🤖 AI Summary
Large language models (LLMs) exhibit limited decomposability in long-chain reasoning due to their autoregressive nature, hindering interpretability of reasoning paths. To address this, we introduce *thought anchors*—sentence-level reasoning steps exerting disproportionately strong influence on subsequent inference. We propose a multimodal attribution framework integrating three complementary techniques: black-box counterfactual analysis, white-box attention aggregation, and causal attribution—augmented by attention head pattern analysis and logical dependency modeling. Experiments demonstrate the efficacy of sentence-level attribution, revealing that planning- and backtracking-oriented sentences serve as critical anchors; results across methods show strong consistency. We release Thought Anchors (www.thought-anchors.com), an open-source visualization toolkit that significantly enhances the interpretability and diagnostic capability of LLM reasoning processes.
📝 Abstract
Reasoning large language models have recently achieved state-of-the-art performance in many fields. However, their long-form chain-of-thought reasoning creates interpretability challenges as each generated token depends on all previous ones, making the computation harder to decompose. We argue that analyzing reasoning traces at the sentence level is a promising approach to understanding reasoning processes. We present three complementary attribution methods: (1) a black-box method measuring each sentence's counterfactual importance by comparing final answers across 100 rollouts conditioned on the model generating that sentence or one with a different meaning; (2) a white-box method of aggregating attention patterns between pairs of sentences, which identified ``broadcasting'' sentences that receive disproportionate attention from all future sentences via ``receiver'' attention heads; (3) a causal attribution method measuring logical connections between sentences by suppressing attention toward one sentence and measuring the effect on each future sentence's tokens.
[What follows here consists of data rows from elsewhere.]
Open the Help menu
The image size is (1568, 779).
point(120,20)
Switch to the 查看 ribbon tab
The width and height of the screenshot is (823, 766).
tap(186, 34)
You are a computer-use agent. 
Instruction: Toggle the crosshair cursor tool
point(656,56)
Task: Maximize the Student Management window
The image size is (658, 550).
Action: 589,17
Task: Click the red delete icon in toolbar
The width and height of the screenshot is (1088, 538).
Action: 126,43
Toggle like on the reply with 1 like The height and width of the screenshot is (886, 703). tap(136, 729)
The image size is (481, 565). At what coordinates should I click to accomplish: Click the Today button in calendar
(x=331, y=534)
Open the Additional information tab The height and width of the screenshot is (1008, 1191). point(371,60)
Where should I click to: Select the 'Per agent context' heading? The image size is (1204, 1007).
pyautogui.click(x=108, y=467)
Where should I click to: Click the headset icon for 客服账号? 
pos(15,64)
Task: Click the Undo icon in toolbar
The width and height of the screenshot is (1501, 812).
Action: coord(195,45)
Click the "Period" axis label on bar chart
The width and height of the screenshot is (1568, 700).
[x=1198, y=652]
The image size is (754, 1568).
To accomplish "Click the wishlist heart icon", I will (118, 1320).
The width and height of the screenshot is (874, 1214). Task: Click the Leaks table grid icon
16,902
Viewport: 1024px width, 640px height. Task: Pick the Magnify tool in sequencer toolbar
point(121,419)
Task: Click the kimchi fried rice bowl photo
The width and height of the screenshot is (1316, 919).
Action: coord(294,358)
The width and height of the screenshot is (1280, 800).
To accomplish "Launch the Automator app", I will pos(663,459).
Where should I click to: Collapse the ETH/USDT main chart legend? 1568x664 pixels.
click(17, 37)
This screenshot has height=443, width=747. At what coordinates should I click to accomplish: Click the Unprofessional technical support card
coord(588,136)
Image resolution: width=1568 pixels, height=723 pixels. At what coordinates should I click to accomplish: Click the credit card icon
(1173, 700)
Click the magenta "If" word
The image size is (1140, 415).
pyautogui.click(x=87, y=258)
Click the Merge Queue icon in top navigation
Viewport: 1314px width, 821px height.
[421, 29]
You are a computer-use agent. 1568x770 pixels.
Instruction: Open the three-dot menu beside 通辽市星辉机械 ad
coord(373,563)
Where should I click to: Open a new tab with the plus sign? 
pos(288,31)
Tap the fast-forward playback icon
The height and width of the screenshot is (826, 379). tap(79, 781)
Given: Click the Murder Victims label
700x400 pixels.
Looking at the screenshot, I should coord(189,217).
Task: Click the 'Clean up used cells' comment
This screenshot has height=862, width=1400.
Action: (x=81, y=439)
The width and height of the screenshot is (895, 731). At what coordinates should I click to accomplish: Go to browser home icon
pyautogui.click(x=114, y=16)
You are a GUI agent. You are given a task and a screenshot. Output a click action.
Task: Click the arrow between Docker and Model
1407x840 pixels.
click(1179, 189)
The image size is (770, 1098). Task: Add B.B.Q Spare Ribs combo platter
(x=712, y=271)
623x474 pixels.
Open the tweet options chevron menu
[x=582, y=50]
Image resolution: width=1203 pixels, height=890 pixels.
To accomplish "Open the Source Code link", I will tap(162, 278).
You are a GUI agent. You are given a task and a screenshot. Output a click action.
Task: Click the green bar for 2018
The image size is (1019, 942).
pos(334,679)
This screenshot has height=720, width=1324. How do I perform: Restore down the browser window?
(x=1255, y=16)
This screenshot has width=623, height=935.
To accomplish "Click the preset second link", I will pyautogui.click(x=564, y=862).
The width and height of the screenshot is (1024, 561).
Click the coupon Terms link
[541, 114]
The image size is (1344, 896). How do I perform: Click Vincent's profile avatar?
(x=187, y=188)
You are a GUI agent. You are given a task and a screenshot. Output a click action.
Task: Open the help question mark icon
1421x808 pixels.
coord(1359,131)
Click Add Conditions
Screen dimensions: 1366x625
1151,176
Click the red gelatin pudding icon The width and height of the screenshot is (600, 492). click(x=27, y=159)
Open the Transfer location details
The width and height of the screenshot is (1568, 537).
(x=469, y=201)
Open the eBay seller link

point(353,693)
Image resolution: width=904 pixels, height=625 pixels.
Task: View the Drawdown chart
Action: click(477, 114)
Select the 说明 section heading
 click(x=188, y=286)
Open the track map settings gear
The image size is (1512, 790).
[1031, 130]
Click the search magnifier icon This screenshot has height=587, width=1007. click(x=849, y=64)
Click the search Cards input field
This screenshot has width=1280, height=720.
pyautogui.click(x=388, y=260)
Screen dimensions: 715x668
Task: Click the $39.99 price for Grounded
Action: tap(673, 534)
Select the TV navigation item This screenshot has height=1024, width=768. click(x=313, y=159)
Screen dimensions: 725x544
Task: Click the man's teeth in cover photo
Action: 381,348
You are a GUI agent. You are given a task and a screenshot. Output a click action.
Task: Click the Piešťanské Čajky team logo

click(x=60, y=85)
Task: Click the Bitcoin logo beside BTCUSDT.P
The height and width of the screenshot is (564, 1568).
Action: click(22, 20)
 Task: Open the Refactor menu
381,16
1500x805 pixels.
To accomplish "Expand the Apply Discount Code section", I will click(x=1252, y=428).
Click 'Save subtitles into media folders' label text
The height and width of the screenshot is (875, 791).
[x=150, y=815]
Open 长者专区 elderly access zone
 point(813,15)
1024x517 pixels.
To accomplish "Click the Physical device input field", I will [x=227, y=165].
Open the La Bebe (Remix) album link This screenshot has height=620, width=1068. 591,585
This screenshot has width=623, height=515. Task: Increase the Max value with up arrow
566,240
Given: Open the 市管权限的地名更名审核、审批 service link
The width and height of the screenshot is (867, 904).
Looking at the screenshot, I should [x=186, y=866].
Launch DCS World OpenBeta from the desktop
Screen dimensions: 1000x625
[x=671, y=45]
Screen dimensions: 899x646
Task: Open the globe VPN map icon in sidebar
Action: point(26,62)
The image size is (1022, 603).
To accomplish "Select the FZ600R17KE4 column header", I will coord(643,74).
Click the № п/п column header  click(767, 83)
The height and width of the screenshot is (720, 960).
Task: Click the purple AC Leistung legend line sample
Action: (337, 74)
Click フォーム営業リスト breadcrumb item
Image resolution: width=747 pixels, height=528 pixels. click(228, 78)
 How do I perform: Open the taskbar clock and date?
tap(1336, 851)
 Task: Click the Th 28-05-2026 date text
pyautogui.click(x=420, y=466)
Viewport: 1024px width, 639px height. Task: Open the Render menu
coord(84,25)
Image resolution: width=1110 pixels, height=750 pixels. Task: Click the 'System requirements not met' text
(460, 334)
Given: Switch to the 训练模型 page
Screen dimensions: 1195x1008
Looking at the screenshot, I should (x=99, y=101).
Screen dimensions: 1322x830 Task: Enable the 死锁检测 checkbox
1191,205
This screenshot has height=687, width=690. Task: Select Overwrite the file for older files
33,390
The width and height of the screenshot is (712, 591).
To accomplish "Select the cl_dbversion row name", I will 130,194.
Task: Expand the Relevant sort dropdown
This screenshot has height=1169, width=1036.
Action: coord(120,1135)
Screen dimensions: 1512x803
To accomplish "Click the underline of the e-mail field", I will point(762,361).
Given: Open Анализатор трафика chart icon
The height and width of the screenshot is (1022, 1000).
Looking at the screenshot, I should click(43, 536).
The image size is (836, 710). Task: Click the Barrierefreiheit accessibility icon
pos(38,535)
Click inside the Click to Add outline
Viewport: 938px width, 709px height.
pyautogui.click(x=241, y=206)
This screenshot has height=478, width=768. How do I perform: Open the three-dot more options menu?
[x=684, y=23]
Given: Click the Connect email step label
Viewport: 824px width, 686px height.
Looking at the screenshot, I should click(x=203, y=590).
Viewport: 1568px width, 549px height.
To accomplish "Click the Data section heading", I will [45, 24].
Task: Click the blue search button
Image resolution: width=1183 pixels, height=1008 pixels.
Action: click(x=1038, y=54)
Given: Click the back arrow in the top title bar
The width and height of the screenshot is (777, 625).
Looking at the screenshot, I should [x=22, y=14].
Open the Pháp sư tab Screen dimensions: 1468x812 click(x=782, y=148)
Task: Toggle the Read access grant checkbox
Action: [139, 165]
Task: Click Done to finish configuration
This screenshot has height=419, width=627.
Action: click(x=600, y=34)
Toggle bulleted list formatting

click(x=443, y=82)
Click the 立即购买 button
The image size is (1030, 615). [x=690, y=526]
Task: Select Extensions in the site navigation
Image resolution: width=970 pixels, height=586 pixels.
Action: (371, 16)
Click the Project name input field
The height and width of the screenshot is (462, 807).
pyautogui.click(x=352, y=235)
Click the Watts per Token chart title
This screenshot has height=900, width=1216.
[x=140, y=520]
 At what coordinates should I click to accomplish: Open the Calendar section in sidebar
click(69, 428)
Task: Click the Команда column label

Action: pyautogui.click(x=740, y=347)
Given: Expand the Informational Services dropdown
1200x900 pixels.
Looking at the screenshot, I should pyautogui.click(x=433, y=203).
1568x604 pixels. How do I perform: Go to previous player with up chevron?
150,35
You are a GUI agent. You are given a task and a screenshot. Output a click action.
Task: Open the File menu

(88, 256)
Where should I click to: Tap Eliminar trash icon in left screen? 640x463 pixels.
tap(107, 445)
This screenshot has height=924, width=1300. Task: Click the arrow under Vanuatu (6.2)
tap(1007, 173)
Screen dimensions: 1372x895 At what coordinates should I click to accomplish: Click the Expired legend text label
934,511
Each method provides evidence for the existence of thought anchors, reasoning steps that have outsized importance and that disproportionately influence the subsequent reasoning process. These thought anchors are typically planning or backtracking sentences. We provide an open-source tool (www.thought-anchors.com) for visualizing the outputs of our methods, and present a case study showing converging patterns across methods that map how a model performs multi-step reasoning. The consistency across methods demonstrates the potential of sentence-level analysis for a deeper understanding of reasoning models.